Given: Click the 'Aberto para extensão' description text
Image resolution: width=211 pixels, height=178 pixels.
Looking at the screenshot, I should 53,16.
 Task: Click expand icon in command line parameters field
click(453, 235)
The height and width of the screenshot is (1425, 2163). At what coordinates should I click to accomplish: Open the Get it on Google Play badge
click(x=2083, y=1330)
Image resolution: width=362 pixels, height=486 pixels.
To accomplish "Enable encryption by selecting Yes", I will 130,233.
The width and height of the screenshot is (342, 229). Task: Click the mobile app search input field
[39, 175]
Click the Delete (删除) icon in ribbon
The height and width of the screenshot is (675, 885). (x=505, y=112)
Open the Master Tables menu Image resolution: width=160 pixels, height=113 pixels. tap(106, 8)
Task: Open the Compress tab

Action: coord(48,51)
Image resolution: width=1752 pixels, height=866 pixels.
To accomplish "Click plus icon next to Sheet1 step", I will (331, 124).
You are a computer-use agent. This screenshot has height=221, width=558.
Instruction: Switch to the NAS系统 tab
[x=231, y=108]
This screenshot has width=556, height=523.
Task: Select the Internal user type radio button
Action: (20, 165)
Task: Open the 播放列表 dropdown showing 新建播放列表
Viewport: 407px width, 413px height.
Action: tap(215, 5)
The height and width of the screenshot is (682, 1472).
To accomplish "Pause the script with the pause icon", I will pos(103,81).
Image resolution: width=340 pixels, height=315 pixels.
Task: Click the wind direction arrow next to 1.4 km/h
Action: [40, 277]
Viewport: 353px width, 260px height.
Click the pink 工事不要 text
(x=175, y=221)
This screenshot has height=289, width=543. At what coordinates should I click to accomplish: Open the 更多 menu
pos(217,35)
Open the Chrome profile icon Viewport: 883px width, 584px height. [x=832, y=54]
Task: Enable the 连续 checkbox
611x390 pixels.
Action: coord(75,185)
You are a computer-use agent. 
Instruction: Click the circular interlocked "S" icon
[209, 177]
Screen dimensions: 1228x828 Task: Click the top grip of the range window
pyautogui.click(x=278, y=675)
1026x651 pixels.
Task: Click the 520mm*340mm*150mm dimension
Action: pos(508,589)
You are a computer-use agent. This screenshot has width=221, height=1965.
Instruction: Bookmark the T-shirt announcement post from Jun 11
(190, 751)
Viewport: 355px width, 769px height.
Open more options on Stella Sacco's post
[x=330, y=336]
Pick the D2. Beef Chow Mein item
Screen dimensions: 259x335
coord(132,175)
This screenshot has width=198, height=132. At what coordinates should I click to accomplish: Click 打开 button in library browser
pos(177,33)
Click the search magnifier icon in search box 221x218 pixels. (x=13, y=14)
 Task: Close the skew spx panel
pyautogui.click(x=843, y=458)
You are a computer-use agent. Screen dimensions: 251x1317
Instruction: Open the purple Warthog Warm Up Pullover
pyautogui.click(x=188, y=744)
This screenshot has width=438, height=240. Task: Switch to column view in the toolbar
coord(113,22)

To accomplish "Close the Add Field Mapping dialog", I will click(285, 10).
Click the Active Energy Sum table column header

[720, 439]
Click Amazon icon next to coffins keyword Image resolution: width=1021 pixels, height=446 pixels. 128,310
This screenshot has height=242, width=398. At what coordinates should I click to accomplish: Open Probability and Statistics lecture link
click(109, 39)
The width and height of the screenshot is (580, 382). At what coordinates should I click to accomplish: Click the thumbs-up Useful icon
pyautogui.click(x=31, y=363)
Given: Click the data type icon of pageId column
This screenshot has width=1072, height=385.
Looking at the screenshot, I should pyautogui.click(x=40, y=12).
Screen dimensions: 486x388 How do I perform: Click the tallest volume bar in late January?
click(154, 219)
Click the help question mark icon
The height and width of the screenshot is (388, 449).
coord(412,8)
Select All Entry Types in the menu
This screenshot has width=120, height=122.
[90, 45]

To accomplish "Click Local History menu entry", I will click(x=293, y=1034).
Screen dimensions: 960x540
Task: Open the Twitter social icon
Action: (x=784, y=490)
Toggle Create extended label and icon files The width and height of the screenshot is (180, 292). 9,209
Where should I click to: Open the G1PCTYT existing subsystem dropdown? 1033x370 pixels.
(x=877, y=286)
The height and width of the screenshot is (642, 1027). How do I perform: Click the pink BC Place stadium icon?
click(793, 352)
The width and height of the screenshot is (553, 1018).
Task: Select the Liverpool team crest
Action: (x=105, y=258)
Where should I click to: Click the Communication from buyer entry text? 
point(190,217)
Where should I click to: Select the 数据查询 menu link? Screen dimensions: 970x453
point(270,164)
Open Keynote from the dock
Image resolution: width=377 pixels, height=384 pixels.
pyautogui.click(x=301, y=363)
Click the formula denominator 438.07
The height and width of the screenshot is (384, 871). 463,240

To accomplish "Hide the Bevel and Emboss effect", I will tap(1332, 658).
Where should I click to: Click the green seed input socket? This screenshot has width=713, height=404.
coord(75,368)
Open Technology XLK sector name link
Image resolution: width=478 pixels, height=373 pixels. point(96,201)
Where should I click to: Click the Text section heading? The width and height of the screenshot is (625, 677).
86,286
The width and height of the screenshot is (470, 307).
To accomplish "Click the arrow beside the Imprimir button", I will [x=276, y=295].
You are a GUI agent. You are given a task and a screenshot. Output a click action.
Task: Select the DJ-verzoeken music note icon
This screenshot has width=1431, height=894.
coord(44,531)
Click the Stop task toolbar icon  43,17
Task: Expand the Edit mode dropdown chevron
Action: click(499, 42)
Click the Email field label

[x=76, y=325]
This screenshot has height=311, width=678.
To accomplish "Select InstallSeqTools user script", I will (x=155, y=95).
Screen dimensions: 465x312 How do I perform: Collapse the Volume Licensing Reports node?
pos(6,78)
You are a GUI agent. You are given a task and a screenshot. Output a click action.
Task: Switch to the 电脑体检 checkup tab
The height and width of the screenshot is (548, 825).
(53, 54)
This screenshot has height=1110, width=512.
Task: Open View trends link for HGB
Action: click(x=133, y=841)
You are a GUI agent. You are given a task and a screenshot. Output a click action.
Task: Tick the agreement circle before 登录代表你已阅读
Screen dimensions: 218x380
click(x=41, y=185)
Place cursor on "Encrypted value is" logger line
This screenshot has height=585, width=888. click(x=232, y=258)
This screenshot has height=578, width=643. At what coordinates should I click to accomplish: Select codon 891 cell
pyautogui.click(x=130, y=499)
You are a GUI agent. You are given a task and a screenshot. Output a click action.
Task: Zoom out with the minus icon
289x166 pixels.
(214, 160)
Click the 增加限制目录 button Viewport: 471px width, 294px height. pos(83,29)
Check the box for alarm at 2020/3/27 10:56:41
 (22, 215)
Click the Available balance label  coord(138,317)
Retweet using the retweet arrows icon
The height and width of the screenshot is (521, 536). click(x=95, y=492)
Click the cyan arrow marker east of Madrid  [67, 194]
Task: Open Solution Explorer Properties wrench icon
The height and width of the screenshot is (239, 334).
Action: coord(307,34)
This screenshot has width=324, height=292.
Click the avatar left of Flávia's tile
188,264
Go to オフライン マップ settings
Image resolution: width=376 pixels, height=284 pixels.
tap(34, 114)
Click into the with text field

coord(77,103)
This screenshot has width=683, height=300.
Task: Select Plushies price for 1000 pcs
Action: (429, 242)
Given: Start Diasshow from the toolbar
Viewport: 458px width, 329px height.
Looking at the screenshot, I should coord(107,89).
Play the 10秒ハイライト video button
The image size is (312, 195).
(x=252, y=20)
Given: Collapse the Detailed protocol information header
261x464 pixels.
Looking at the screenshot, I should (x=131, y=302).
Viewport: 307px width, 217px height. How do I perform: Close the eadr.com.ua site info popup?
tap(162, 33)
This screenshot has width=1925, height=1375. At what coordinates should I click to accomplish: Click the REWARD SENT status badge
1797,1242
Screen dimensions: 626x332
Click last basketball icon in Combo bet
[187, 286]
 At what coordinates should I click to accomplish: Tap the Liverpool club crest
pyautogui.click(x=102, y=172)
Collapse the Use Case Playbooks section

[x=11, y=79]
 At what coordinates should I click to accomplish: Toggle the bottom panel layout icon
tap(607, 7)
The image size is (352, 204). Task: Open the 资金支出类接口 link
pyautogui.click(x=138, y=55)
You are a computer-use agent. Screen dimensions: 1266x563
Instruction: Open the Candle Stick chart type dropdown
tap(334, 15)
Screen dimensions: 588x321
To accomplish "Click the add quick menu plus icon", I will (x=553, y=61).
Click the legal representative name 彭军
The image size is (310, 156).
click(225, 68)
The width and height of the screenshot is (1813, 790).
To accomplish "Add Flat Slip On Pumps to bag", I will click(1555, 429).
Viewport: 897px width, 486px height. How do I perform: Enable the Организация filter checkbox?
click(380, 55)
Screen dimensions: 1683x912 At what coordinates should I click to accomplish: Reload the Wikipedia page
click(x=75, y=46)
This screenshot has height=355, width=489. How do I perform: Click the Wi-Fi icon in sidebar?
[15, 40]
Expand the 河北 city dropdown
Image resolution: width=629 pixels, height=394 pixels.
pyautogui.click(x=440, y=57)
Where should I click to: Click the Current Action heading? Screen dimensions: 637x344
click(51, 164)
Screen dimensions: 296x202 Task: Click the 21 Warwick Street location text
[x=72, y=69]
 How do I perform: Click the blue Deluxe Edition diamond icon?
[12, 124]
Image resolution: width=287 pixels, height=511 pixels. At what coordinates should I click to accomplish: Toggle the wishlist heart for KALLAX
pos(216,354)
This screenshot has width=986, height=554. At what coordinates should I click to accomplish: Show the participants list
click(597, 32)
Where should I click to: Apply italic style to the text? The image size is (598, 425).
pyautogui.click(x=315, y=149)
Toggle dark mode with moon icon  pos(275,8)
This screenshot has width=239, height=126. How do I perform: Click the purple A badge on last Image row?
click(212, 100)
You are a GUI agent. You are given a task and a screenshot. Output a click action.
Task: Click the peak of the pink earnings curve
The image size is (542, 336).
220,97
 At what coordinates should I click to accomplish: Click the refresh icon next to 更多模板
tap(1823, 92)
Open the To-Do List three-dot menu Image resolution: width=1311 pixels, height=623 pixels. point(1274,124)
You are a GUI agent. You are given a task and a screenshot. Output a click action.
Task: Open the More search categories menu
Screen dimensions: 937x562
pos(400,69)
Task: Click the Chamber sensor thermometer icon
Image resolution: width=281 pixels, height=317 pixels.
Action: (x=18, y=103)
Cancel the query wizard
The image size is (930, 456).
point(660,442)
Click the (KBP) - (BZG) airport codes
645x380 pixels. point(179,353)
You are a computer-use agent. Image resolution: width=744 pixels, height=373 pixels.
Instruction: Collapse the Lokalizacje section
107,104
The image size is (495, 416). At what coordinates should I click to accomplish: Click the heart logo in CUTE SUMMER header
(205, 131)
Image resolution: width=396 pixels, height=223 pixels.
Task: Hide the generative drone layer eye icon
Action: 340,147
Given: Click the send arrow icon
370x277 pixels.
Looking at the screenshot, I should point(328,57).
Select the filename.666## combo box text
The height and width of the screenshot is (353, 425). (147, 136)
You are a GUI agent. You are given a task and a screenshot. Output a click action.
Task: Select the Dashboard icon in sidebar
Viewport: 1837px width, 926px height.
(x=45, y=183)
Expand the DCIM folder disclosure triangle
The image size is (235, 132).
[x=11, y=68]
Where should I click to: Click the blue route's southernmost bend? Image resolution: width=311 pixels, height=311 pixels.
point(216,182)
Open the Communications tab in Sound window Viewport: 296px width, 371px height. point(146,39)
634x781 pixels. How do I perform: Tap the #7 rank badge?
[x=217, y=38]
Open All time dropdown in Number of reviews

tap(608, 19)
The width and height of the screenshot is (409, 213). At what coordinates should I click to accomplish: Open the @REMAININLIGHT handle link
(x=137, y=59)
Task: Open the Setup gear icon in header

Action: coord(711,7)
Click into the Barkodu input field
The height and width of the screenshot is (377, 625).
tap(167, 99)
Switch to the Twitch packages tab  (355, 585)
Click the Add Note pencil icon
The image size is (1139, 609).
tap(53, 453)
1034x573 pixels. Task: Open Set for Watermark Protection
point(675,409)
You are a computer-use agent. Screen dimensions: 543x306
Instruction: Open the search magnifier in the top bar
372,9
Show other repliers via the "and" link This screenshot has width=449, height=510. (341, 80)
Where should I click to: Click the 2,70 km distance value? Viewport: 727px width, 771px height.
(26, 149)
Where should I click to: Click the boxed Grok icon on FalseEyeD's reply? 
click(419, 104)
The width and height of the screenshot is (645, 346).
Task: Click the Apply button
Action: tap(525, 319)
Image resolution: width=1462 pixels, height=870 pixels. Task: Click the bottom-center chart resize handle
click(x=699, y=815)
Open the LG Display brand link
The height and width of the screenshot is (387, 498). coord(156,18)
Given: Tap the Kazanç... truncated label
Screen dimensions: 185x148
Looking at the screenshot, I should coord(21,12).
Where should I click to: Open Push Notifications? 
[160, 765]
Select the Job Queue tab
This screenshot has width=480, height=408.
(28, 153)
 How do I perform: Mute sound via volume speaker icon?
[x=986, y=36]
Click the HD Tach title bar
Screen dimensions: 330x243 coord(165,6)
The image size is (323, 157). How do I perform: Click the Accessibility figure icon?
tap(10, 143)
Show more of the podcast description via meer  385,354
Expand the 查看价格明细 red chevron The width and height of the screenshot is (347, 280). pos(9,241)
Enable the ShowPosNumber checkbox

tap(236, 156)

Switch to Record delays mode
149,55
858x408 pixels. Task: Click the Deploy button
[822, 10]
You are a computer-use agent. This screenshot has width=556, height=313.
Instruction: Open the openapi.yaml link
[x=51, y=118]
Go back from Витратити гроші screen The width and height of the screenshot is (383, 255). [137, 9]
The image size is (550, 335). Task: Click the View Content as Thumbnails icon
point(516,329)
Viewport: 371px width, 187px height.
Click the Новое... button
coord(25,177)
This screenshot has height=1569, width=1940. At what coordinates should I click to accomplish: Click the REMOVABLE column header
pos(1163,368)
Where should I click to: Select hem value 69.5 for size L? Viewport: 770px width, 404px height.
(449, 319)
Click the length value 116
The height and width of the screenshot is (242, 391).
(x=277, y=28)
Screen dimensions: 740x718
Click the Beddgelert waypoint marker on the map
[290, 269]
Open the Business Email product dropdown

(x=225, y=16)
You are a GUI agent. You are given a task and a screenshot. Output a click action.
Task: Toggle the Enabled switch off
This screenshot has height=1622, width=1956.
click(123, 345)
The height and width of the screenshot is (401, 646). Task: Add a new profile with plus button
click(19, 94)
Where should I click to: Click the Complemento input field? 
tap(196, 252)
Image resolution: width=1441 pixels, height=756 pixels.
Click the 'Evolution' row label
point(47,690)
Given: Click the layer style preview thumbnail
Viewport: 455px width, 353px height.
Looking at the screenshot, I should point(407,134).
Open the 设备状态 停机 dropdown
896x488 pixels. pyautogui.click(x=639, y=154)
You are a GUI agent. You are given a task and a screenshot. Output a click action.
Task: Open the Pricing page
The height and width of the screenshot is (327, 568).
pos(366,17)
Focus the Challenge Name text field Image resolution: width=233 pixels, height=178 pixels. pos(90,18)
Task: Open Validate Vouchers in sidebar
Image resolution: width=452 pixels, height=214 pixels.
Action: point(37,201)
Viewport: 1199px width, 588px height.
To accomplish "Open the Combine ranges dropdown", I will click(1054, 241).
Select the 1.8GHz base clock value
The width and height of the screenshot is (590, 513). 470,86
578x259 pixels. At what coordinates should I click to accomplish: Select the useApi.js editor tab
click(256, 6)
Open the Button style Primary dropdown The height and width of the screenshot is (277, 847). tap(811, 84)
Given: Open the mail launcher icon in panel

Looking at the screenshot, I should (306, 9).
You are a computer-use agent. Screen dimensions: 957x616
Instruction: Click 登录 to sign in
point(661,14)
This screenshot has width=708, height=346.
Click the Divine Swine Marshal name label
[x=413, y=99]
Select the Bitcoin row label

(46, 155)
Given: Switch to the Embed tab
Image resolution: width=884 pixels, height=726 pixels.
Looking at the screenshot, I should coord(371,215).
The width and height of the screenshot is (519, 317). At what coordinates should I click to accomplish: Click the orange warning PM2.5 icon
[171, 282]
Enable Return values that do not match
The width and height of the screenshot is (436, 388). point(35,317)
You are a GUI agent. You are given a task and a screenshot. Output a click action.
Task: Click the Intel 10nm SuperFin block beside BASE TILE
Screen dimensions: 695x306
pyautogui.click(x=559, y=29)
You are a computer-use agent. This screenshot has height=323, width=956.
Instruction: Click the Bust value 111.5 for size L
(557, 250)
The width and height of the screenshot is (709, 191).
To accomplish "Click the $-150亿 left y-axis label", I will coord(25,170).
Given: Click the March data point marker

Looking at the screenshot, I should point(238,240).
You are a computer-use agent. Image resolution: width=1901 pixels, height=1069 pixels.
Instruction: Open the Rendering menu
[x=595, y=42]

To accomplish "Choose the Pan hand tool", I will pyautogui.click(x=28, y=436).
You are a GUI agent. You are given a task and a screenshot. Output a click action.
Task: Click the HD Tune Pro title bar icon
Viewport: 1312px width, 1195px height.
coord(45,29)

........

» **DIRECTION**
Reproduce the lines of the material starting with the line that contains "Click the Delete (删除) icon in ribbon" and going on through the line that contains "will (331, 124).", changing "Compress" to "Extract" and leaving everything else untouched.

» **ANSWER TO THE TASK**
Click the Delete (删除) icon in ribbon
The height and width of the screenshot is (675, 885). (x=505, y=112)
Open the Master Tables menu Image resolution: width=160 pixels, height=113 pixels. tap(106, 8)
Task: Open the Extract tab

Action: coord(48,51)
Image resolution: width=1752 pixels, height=866 pixels.
To accomplish "Click plus icon next to Sheet1 step", I will (331, 124).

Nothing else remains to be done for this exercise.